Go through the listing below and return each line that includes "target".

INPUT DATA.
○ ○ ○ ○ ○ ○ ○

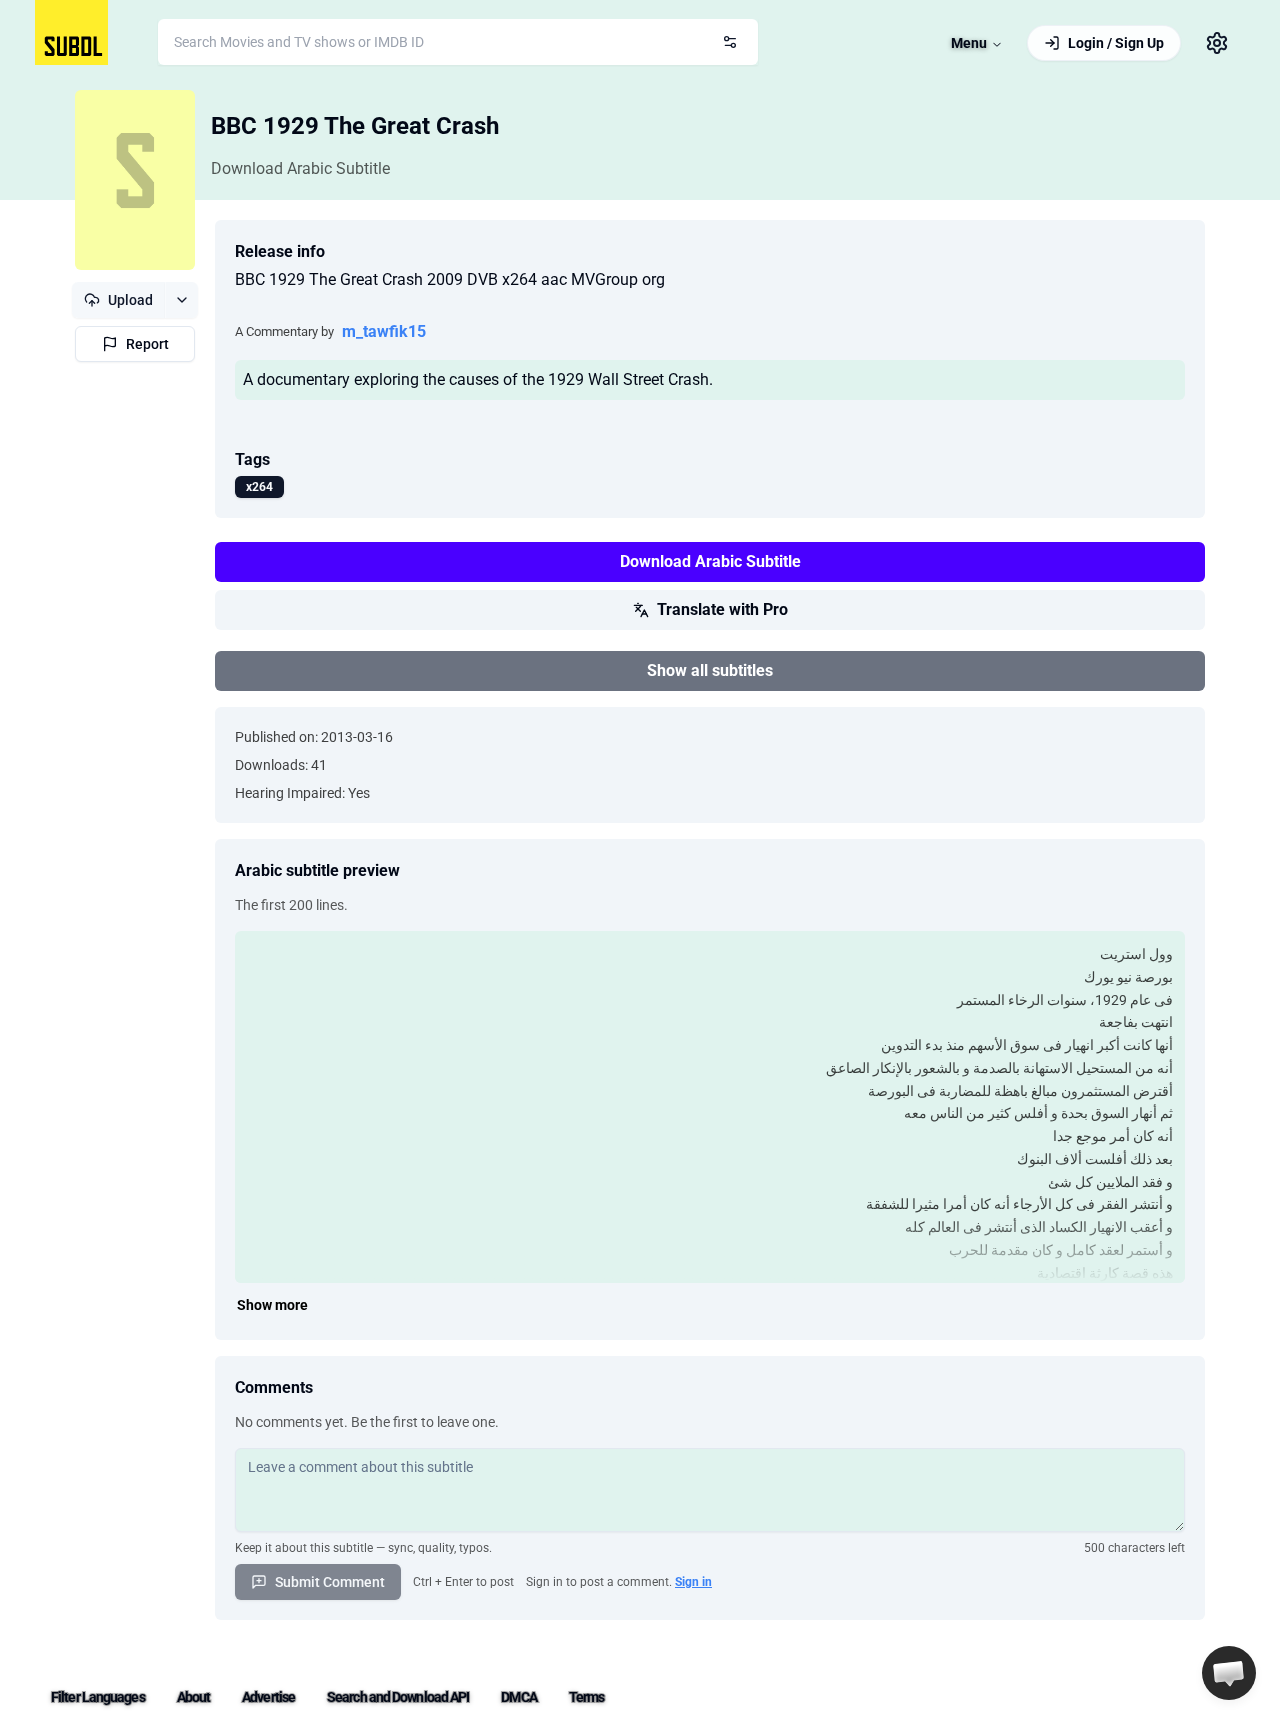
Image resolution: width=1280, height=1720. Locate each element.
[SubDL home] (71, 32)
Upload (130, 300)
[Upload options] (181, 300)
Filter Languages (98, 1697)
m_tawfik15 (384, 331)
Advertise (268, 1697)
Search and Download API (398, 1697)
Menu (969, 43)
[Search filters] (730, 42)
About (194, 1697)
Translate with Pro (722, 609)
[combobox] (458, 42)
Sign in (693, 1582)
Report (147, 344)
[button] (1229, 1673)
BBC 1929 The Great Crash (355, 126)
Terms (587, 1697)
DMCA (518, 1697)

○ ○ ○ ○ ○ ○ ○

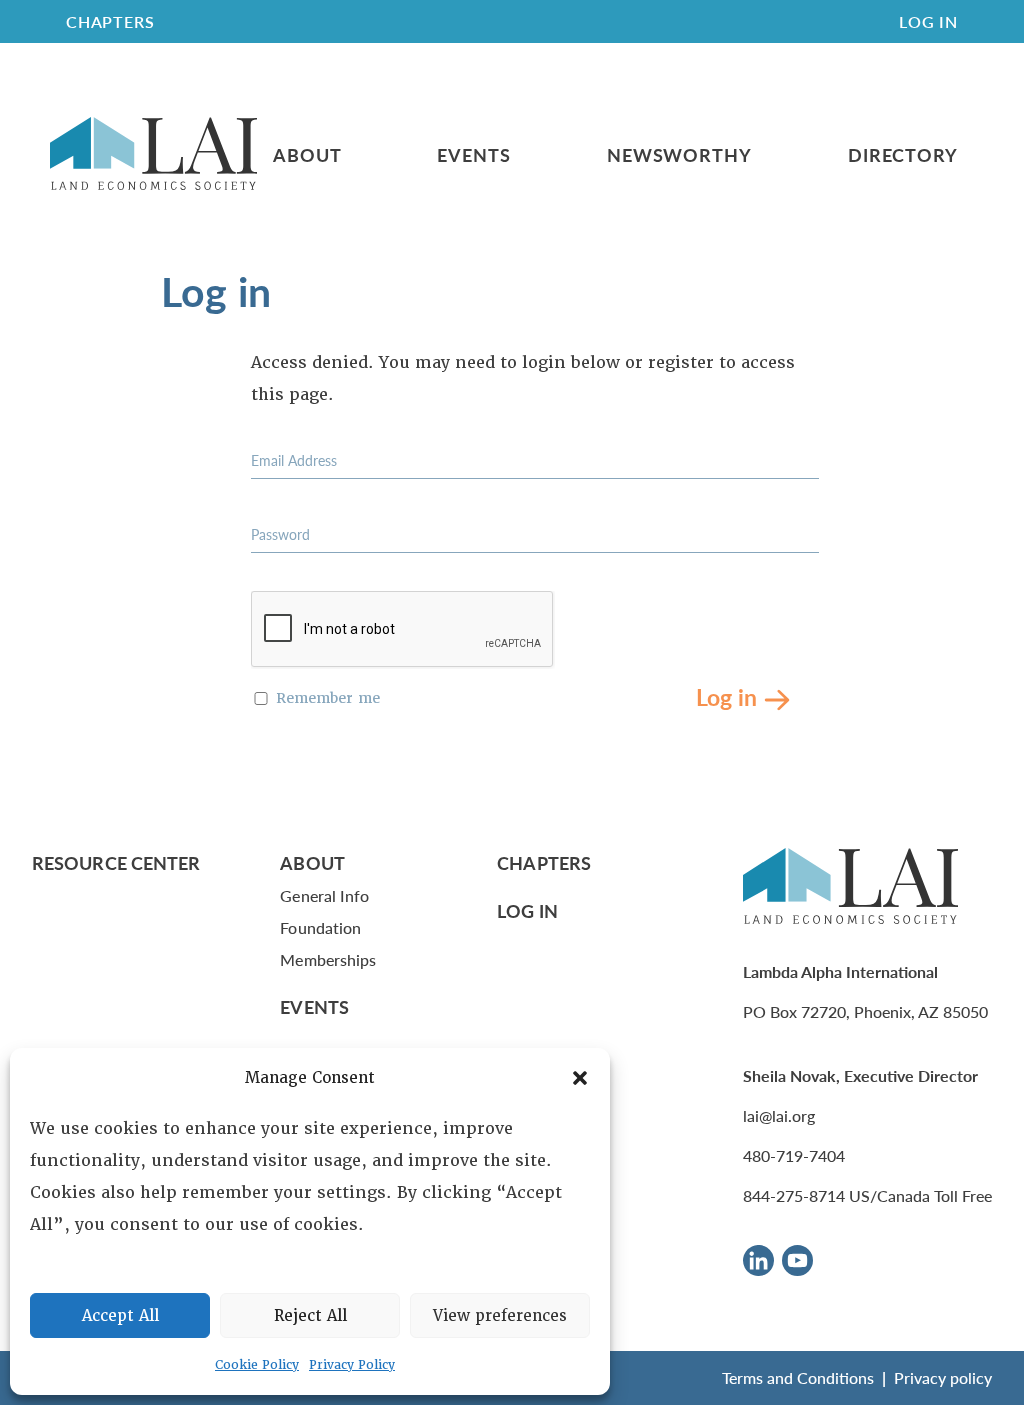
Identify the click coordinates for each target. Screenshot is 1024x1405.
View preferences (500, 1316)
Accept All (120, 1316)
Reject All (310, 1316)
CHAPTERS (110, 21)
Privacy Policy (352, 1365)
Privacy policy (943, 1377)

○ ○ ○ ○ ○ ○ ○

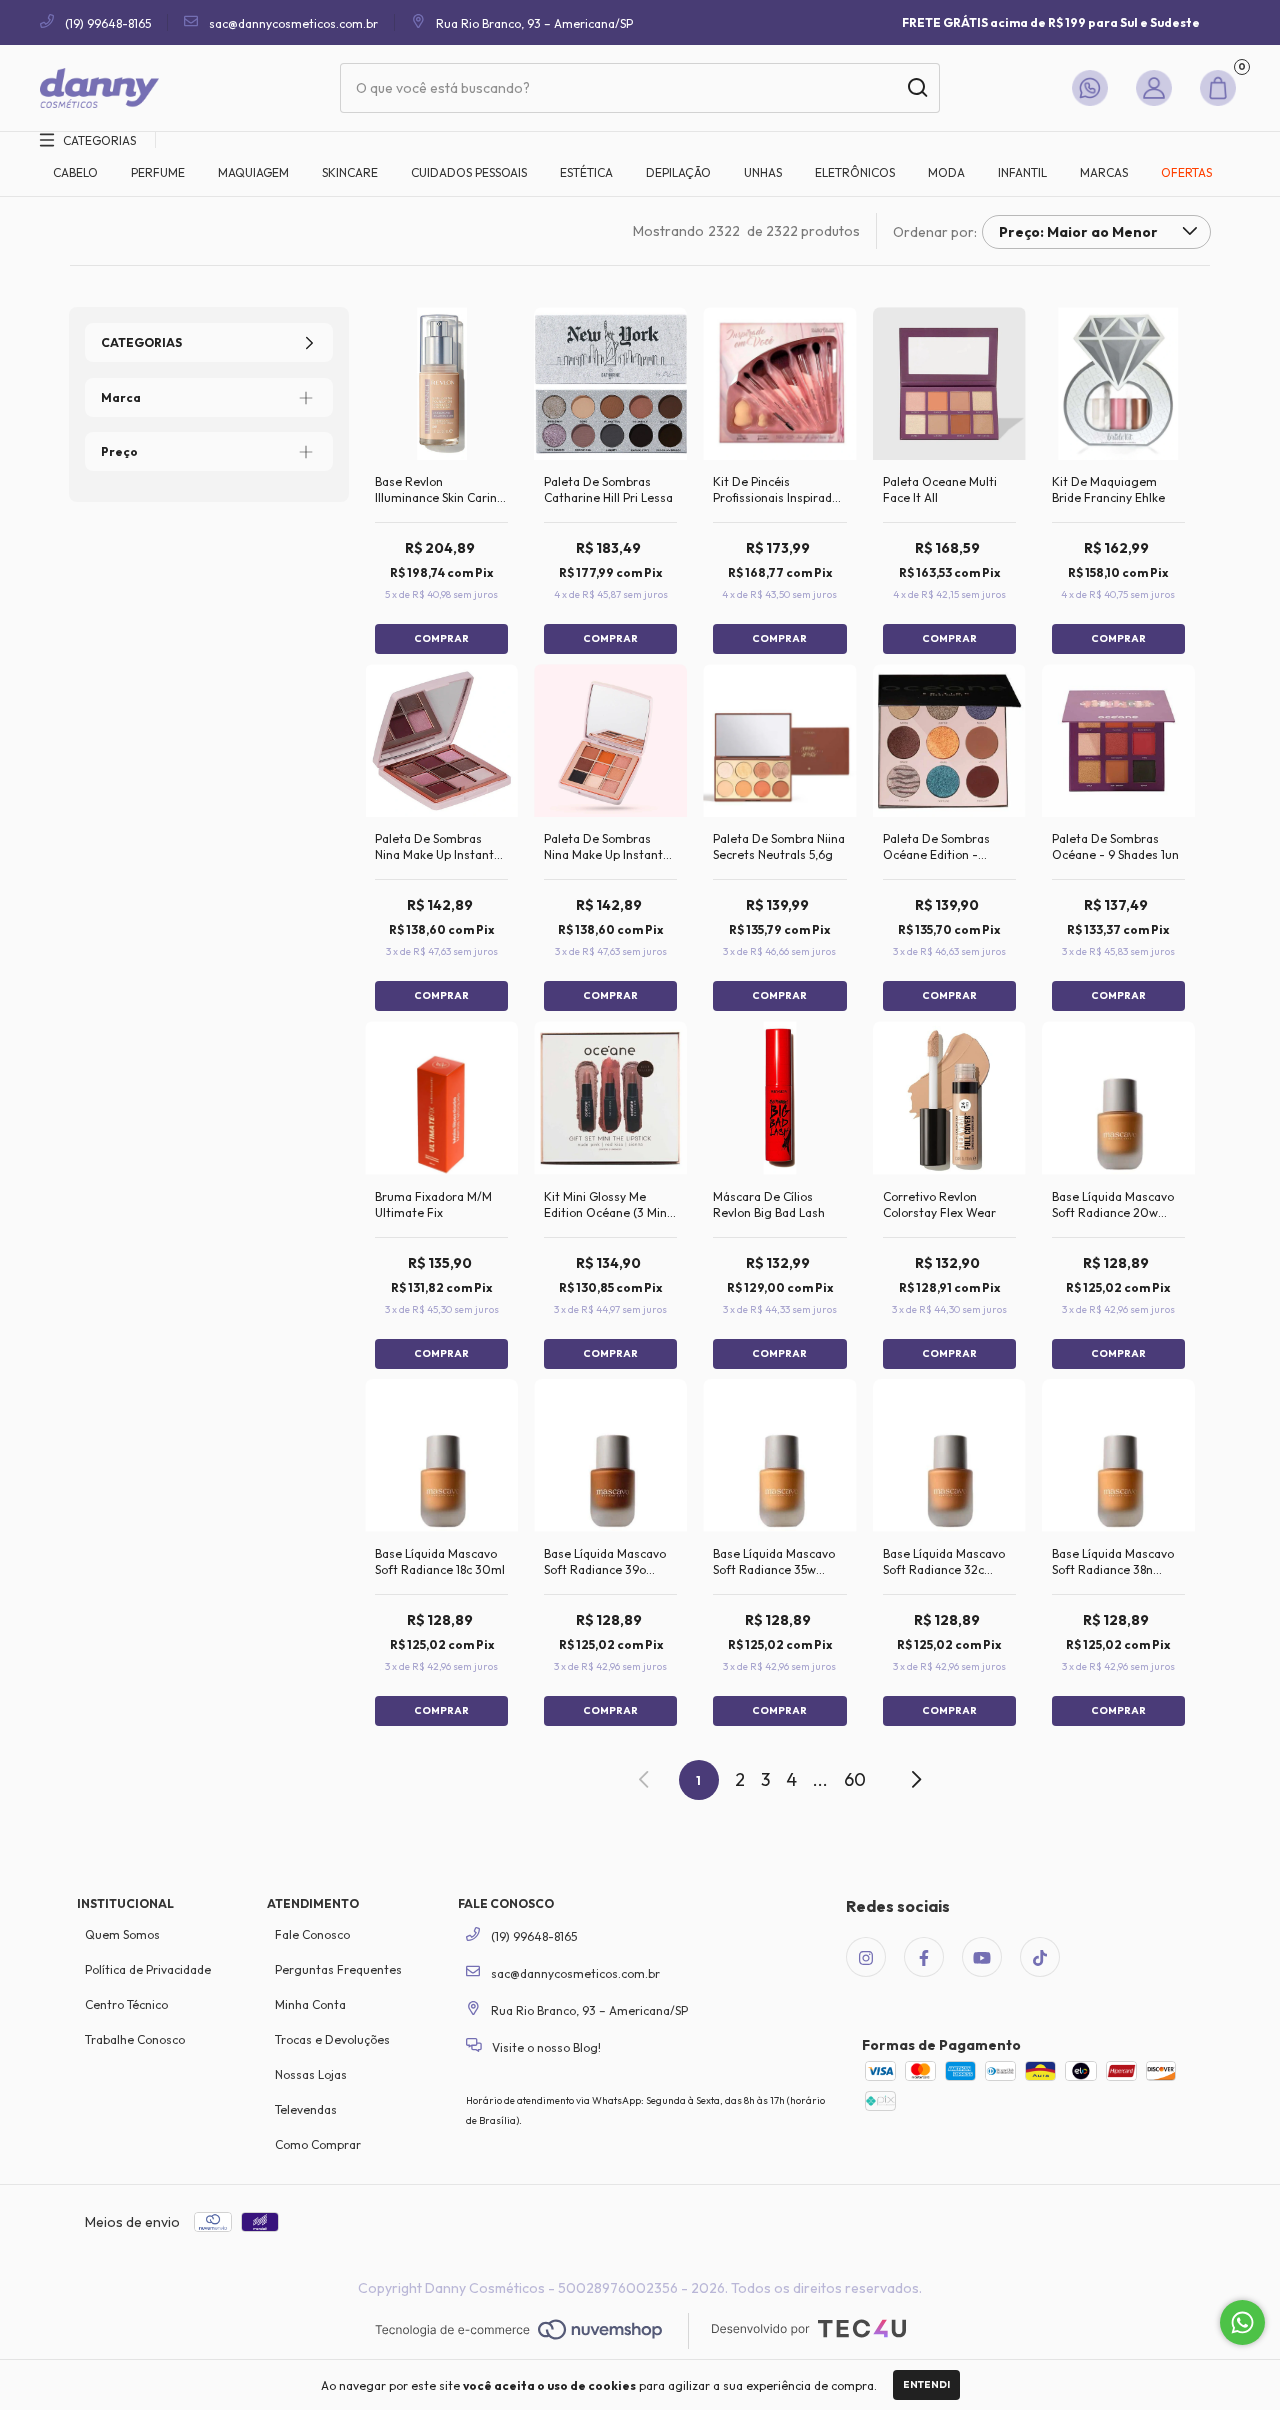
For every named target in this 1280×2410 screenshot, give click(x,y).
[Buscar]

○ ○ ○ ○ ○ ○ ○

RESULT OF THE TASK.
Identify the click coordinates for each target. Screenshot is 1024x1405.
For every named target in this 1280×2410 screenshot, give click(x,y).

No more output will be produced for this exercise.